A parallel comparison of efficacy and tolerability between such protective mechanism (acting through a barrier and radical scavenging action) due to natural substances (honey, plantago lanceolata, grindelia robusta and helichrysum italicum) and a mucolytic substance has not been done so far, in young children, especially in a time frame of 4 days.
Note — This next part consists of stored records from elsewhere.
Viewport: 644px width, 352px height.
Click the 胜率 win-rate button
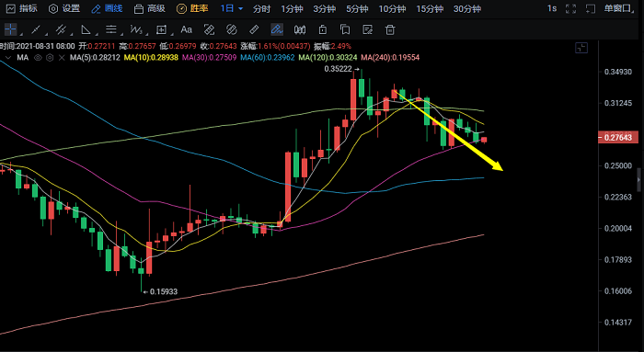click(192, 8)
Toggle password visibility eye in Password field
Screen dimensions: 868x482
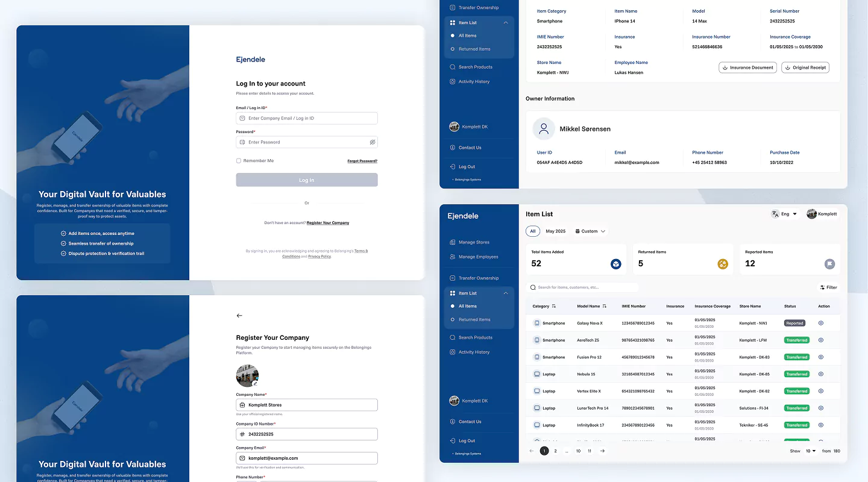[373, 142]
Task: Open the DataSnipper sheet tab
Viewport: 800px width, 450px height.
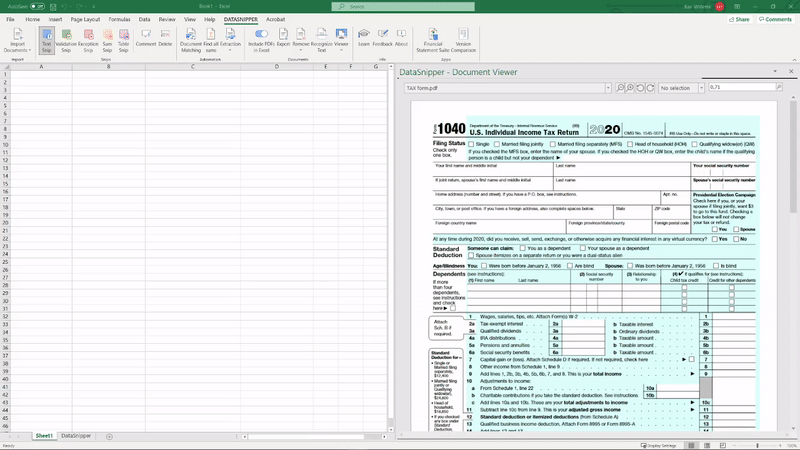Action: [75, 436]
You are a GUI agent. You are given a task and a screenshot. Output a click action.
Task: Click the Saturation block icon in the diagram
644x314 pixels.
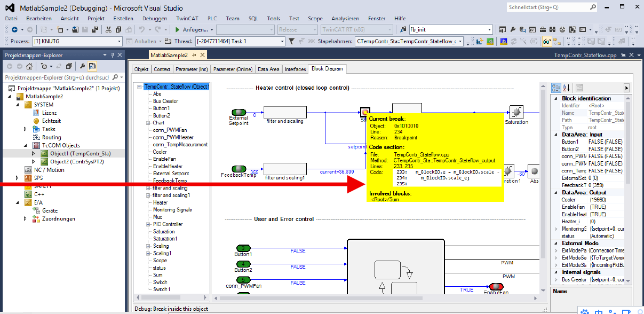[x=516, y=111]
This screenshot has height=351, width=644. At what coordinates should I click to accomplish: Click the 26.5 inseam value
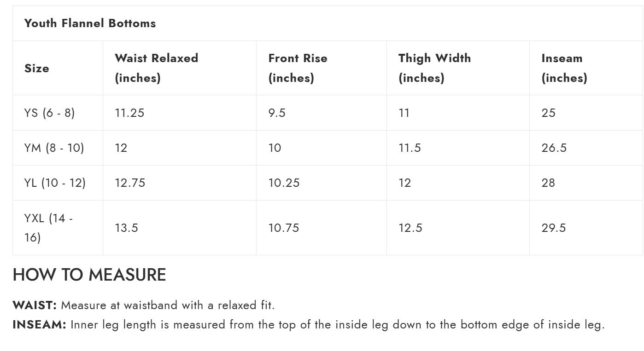pos(554,148)
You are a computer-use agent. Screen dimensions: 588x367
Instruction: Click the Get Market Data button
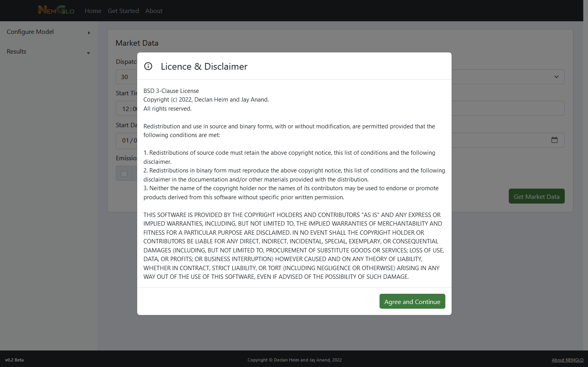point(536,196)
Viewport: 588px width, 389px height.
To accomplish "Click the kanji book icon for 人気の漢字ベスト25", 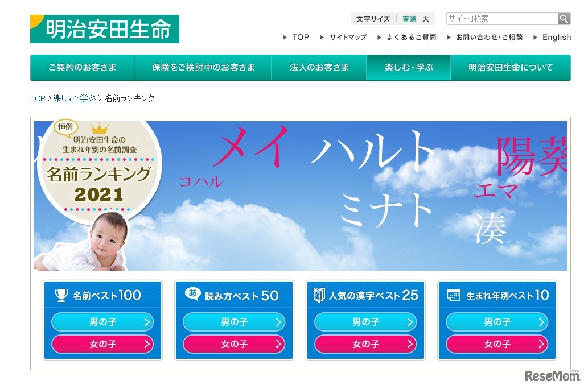I will tap(319, 295).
The intent of this study is to use the protective syrup versus carbocysteine in children with moderate to severe night and daily cough, measured with a validated parent questionnaire. The invasiveness of cough is followed immediately after one night administration of the study products and daily for four days.
A similar effectiveness of the protective cough syrup as compared to carbocisteine is considered very interesting due to the mechanism of the remedy.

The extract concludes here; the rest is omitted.